September 4th, 2009 by admin | Tags: , , , | Posted in Congress |

By now you’ve probably heard about the U.S. Government’s high profile victory in overcoming Swiss bank secrecy laws — at least partially — to obtain account information for wealthy Americans with offshore bank accounts that were presumptively used to evade U.S. tax. While the IRS and DOJ personnel should be lauded for their dogged determination and perseverance in this matter, many important questions remain unanswered. Chief among these questions is whether this case will be an aberration or whether it will usher in a new degree of cooperation among governments aimed at thwarting unscrupulous banking practices, tax evasion, and other narishkeit.

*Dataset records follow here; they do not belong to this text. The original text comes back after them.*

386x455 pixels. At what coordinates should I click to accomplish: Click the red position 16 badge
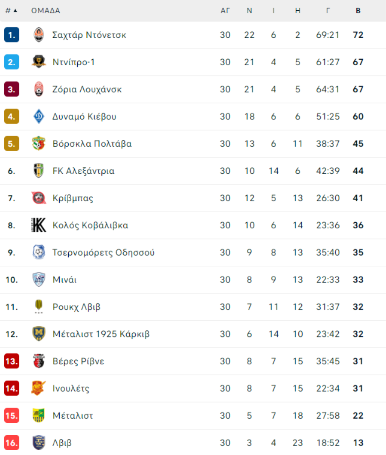[x=12, y=443]
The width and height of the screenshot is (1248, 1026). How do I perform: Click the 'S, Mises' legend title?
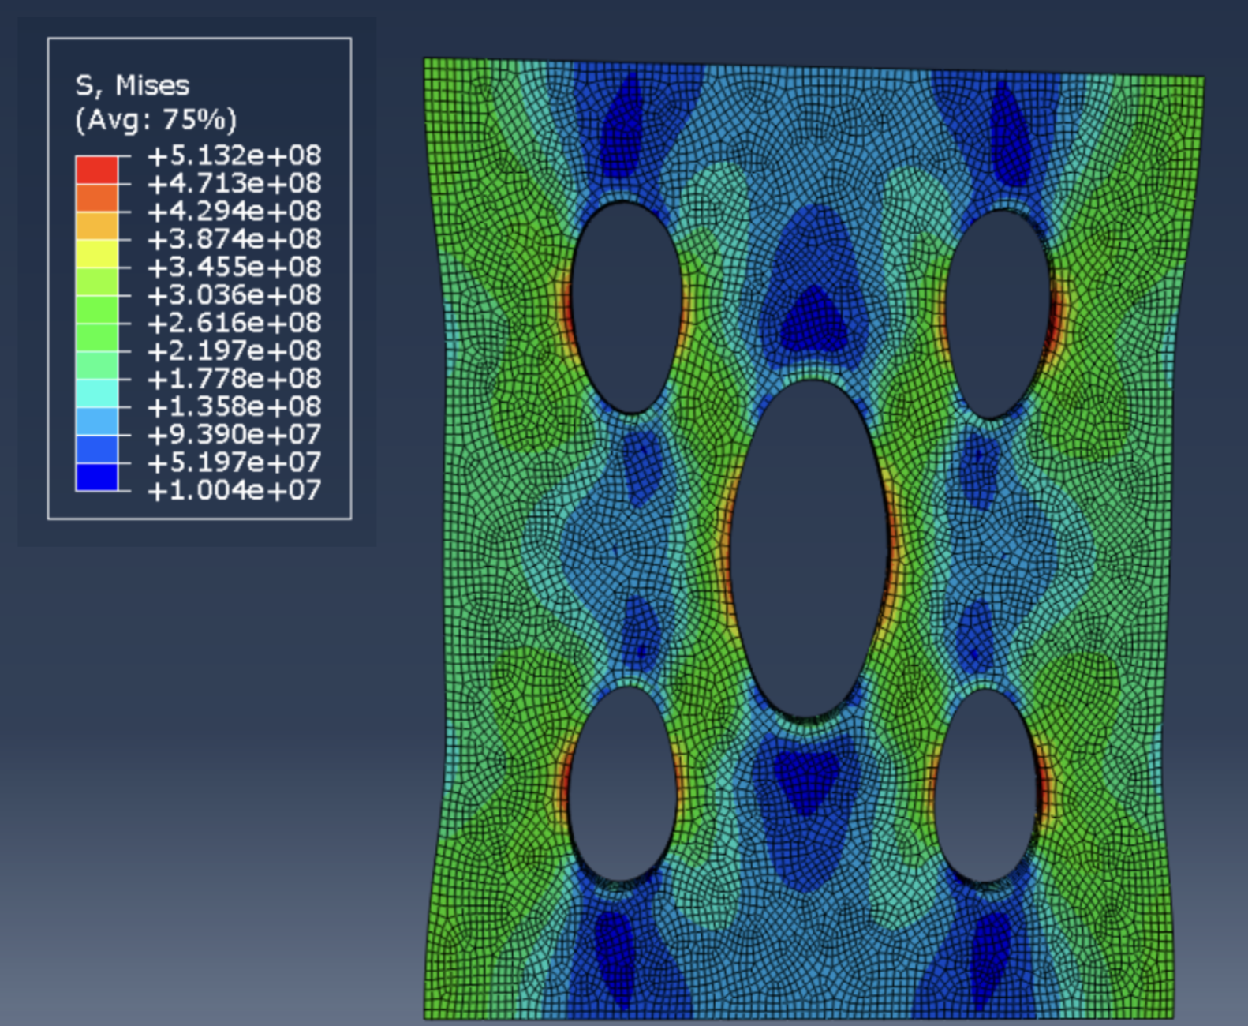point(132,85)
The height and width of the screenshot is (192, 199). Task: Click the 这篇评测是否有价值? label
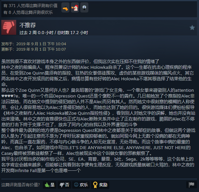coord(21,185)
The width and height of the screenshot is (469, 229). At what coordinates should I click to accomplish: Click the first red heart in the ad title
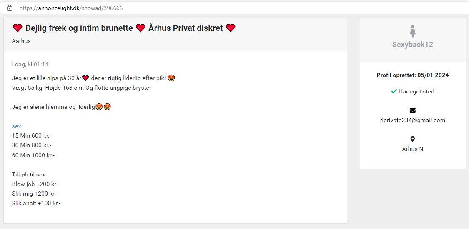[x=18, y=28]
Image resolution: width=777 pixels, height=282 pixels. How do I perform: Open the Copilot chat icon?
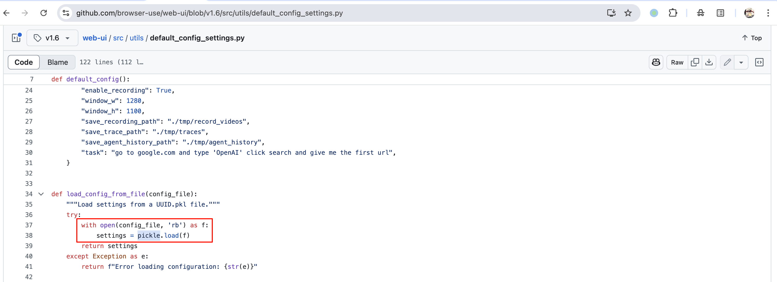pyautogui.click(x=656, y=62)
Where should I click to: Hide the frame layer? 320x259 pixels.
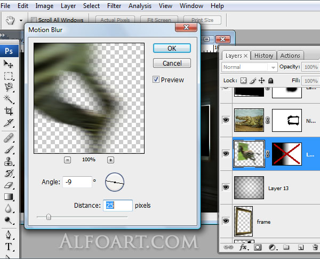226,221
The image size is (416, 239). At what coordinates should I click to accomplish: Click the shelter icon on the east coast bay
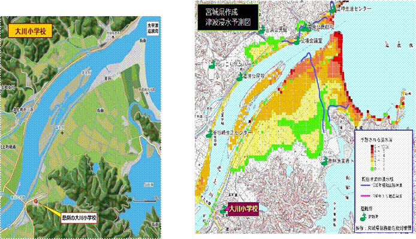(324, 161)
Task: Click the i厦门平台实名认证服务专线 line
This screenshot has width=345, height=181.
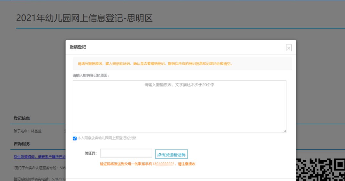Action: (39, 168)
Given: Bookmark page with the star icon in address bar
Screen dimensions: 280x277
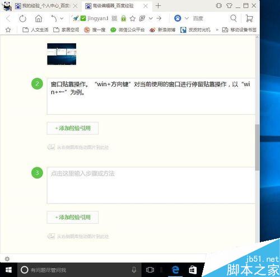Looking at the screenshot, I should pos(132,18).
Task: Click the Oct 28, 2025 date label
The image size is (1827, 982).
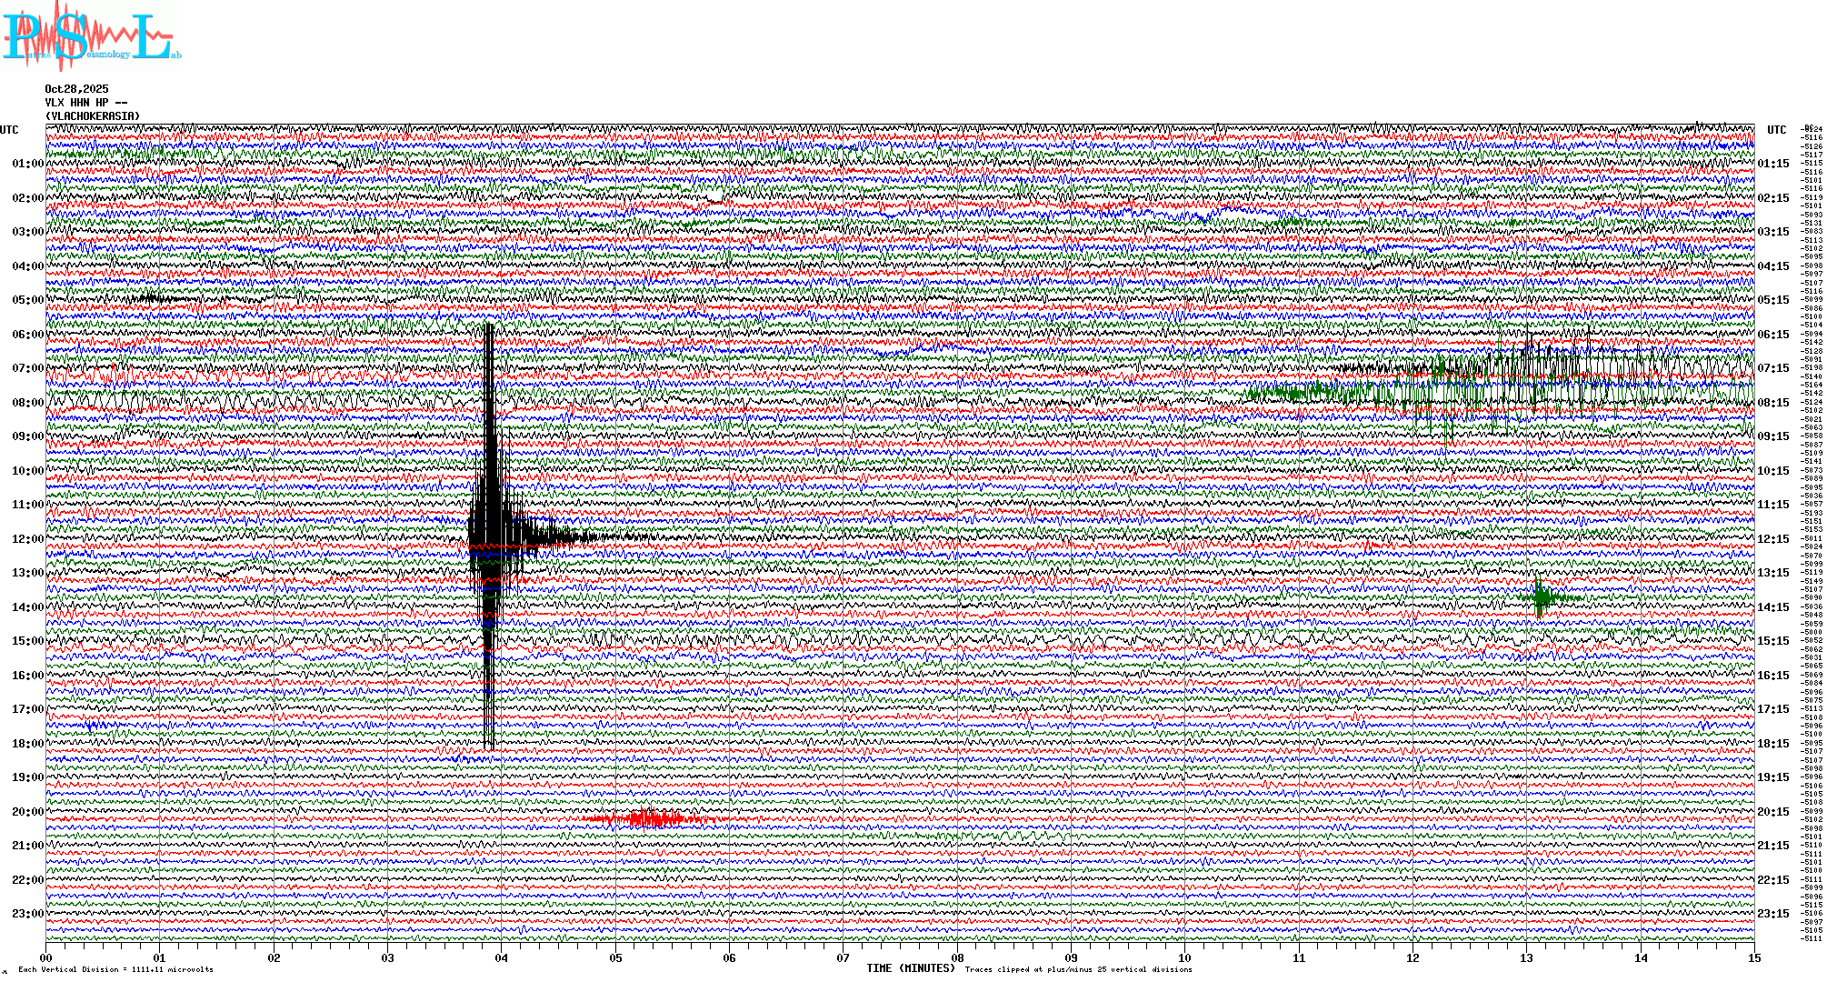Action: (x=76, y=89)
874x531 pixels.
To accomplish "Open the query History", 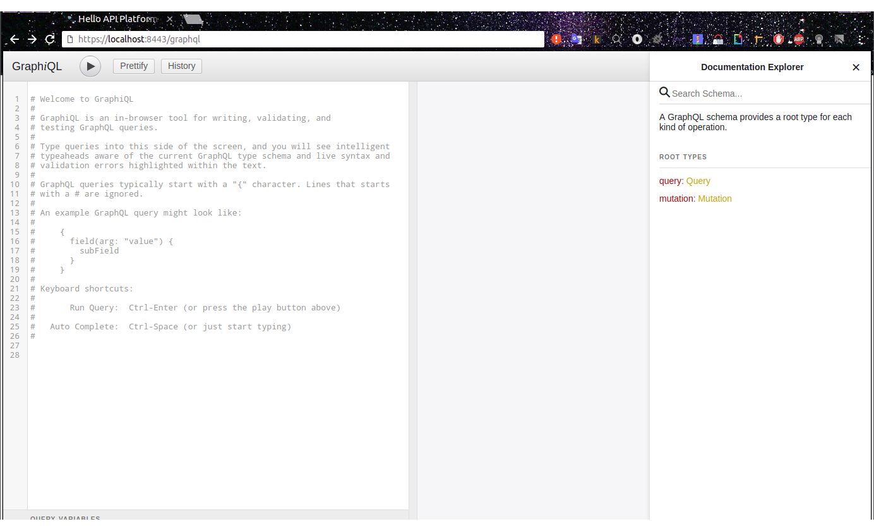I will pos(181,66).
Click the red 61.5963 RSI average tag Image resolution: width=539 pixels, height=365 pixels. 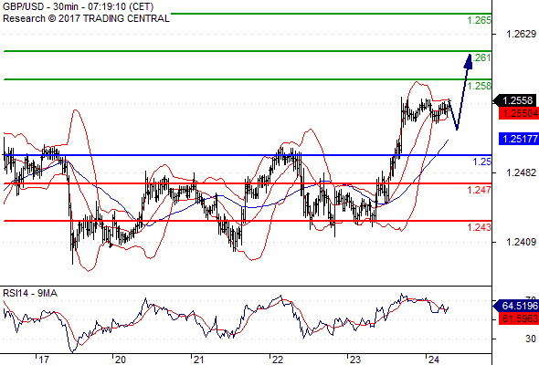click(x=519, y=318)
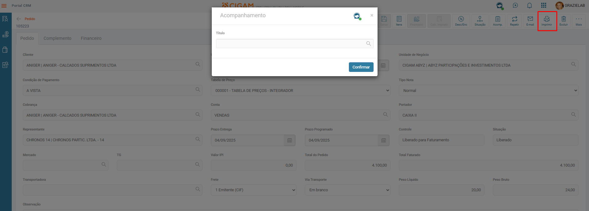Screen dimensions: 589x211
Task: Open the notifications bell
Action: click(529, 6)
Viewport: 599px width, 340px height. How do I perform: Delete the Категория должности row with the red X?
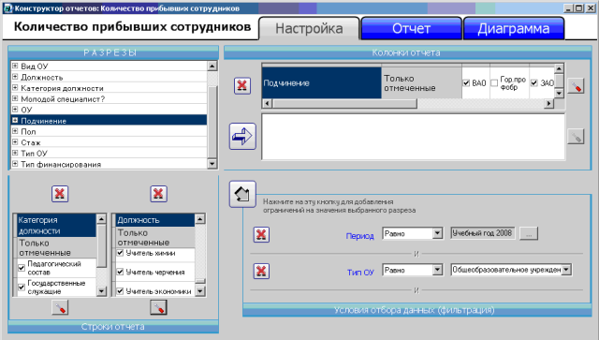point(60,194)
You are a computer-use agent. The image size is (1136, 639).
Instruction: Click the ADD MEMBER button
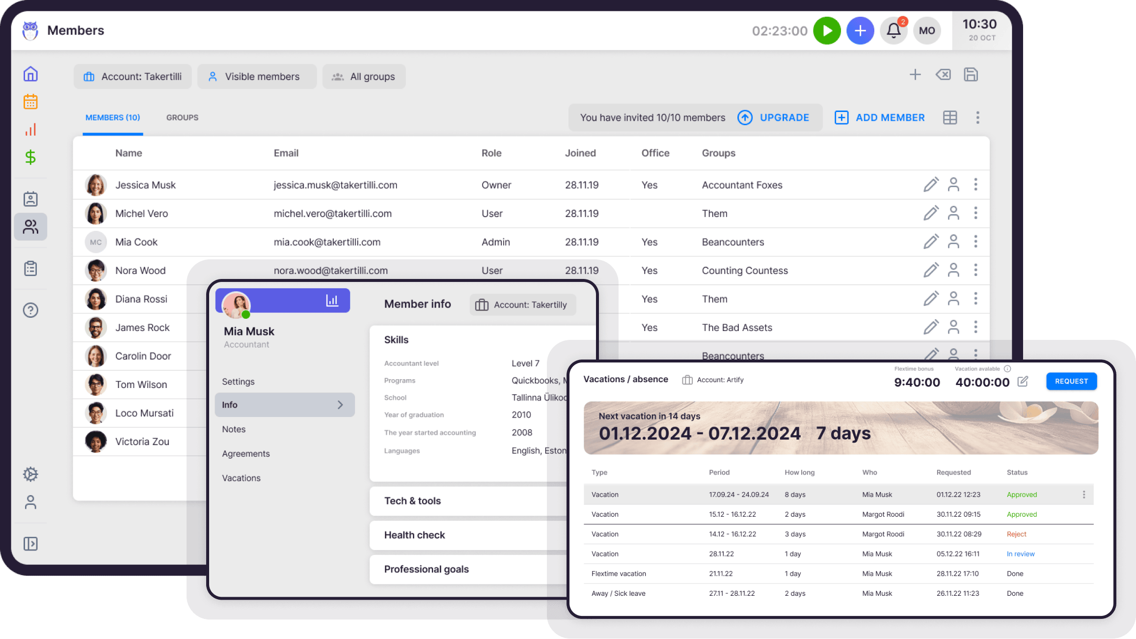click(x=879, y=118)
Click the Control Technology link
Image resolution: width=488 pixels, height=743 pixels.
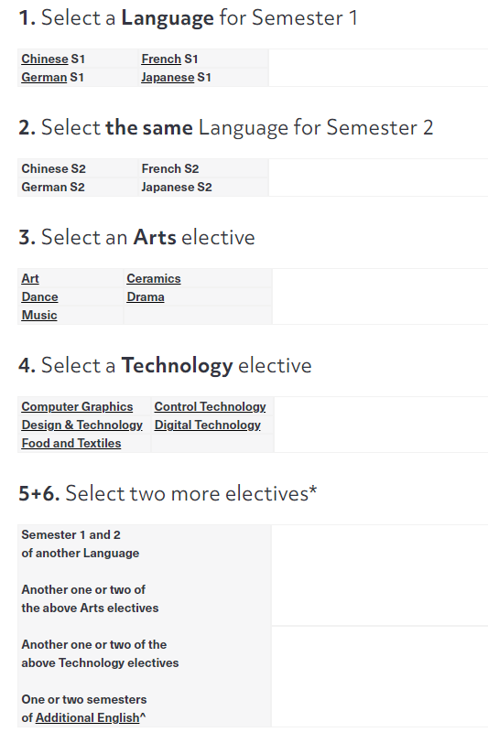tap(210, 406)
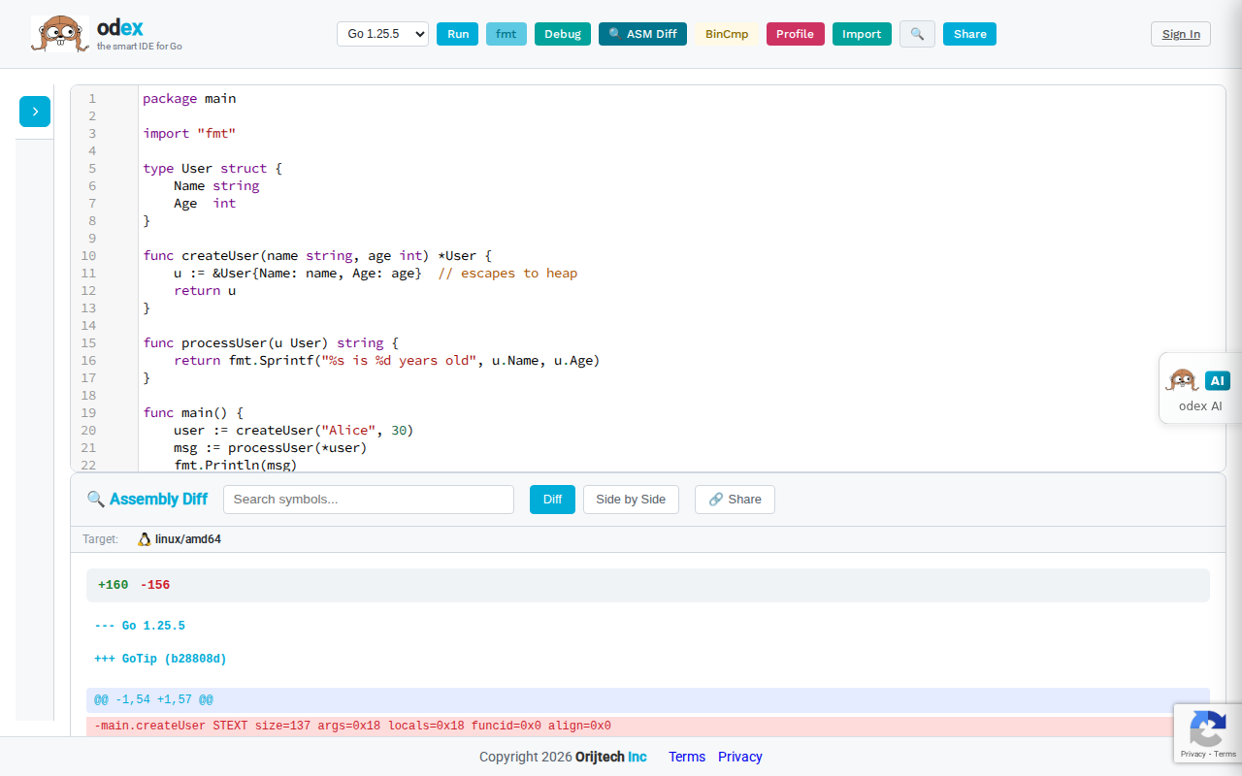This screenshot has height=776, width=1242.
Task: Run the Go program
Action: tap(457, 33)
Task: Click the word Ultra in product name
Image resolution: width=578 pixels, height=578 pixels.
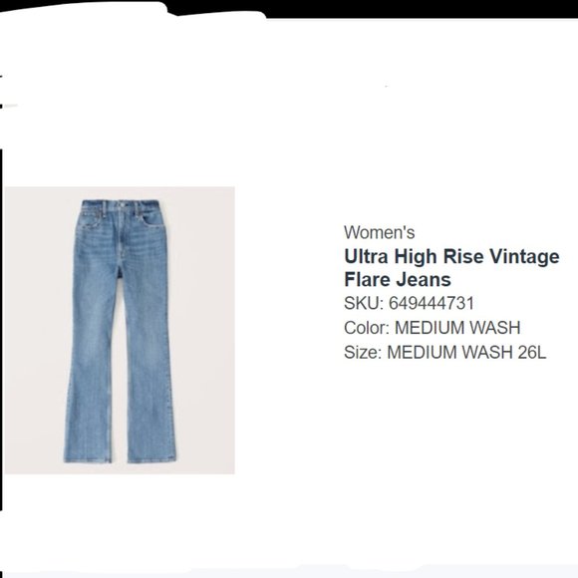Action: [366, 256]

While the jury is still out on this matter (sorry, just couldn’t help myself), anecdotal evidence seems to suggest that if the IRS has its way the trend will be toward greater information sharing among the G20 tax authorities. So what, you ask? Well, think about this: IRS Commissioner Schulman is working diligently with the Leeds Castle Group to promote coordinated examinations of multinationals. If the IRS is successful in its bid to promote cooperation among the tax authorities of major U.S. trading partners, one of the likely outcomes will be increased scrutiny of cross-border planning and transactions, especially transfer pricing. Consequently, documentation of cross-border planning will need to be consistent among jurisdictions and will need to align more closely with business operations. Otherwise, there will be significant enterprise risk. While it remains to be seen if the IRS will be successful in its endeavors, early indications show that they likely have the momentum to succeed. If the global economy continues to contract, it seems probable that cooperation will increase among tax authorities if for no other reason than resource constraints. However, it’s not likely to take them long to conclude that, working collaboratively, taxpayer information can be leveraged across multiple jurisdictions to reduce the amount of time and effort required to audit a multinational enterprise. Only time will tell whether the cooperation seen in the UBS Case is an aberration or a paradigm shift.